__Görev A__
Aşağıdaki kayıtlarda "For every named" ifadesini içeren satırdan başlayarak "Seuraava Tarjouspyyntö (642, 323)" ifadesini içeren satıra kadar uzanan satırları, her iki uç satır da dahil olmak üzere, aynen kopyalayınız.

__Okunacak Metin__
------

Bayağı güzel bir dokusu var buranın, geniş ve ağaçlarla donatılmış bir cadde: (zaten Orchard bağ/meyve bahçesi demek, road da yol)



Yine bir sürü Çin Yeni Yılı temalı ürün satan dükkanlar var, bir tanesi yolun kenarına kurulmuş:




Burası da alışveriş merkezlerinden biri de hangisi unuttum, o kadar çok var ki :P


                                                                       Bu kedi çok tatlı:


                                                                            Fiyatı da öyle:


Bunlar da çeşitli yeni yıl paketleri. İçindekilere bakmaya cesaret edemedim:



Alışveriş merkezinden elimde torbalarla çıktıktan sonra biraz karnım kazınıyor ve yoldaki bir amcadan Singapur usulü   alıp yiyorum.


Yani ekmek arası dondurma...


Turistlere egzotik gözüksün diye ekmeği de boyamış bir de ahahaha.

Sonra Lucky Plaza diye bir yere girdim, kendimi Ankara Olgunlar veya Bursa Sönmez İşhanı Bodrum kat tarzı bir yerde buldum:



Karşıki alışveriş merkezinde yemek yiyemeyen fakirler buraya toplanmış gibi, Batıkent Gimsa yemek salonuna benziyor burası da:



Lucky Plaza'da bunun dışında elektronikçiler, hediyelik tişörtler ve diğer ıvır zıvırlar var.

------

__Veri Kümesi Kayıtları__

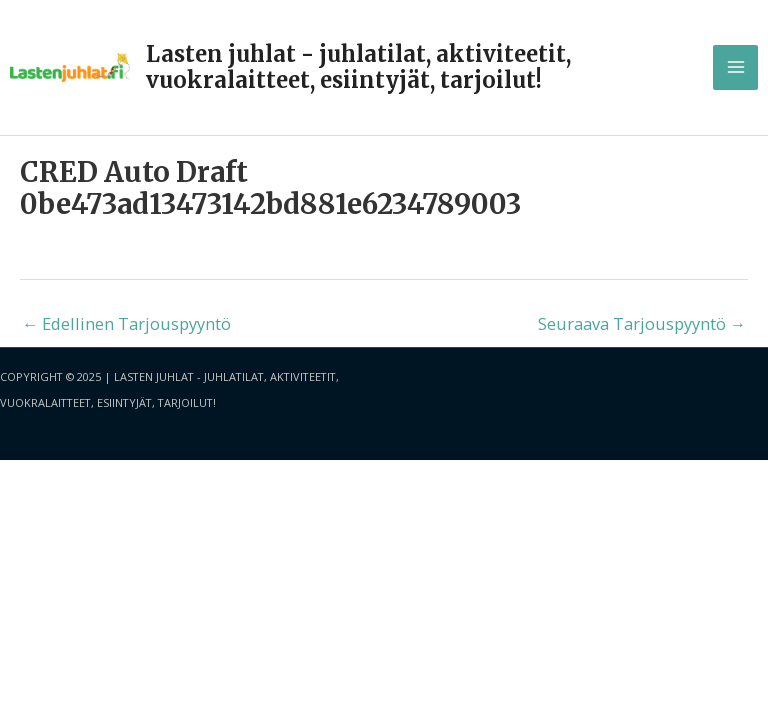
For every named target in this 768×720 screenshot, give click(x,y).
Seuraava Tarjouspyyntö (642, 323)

------

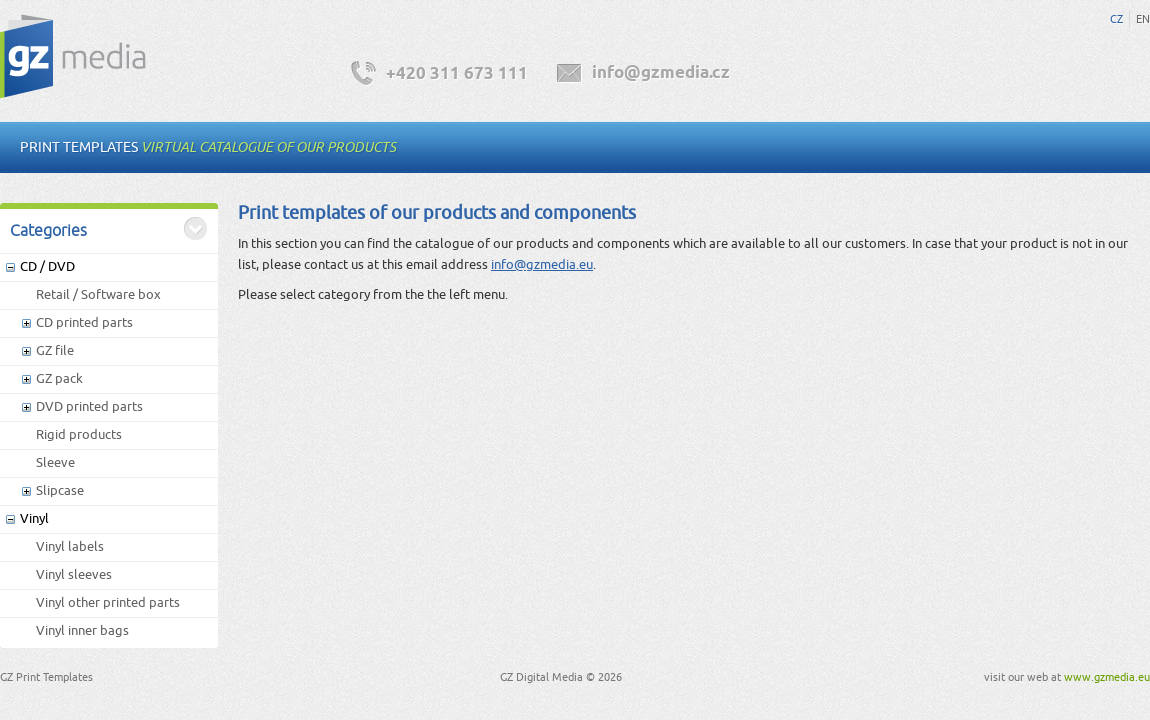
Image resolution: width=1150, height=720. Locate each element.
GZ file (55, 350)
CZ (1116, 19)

------

__Görev B__
Okunacak metinde anlatılan ekmek arası dondurmanın ekmeği neden boyanmıştır? Bir ila üç cümleyle açıklayınız.

__Görev Yanıtı A__
For every named target in this 768×720 screenshot, give click(x,y).
Seuraava Tarjouspyyntö (642, 323)

__Görev Yanıtı B__
Metne göre ekmek, turistlere egzotik görünmesi amacıyla boyanmıştır.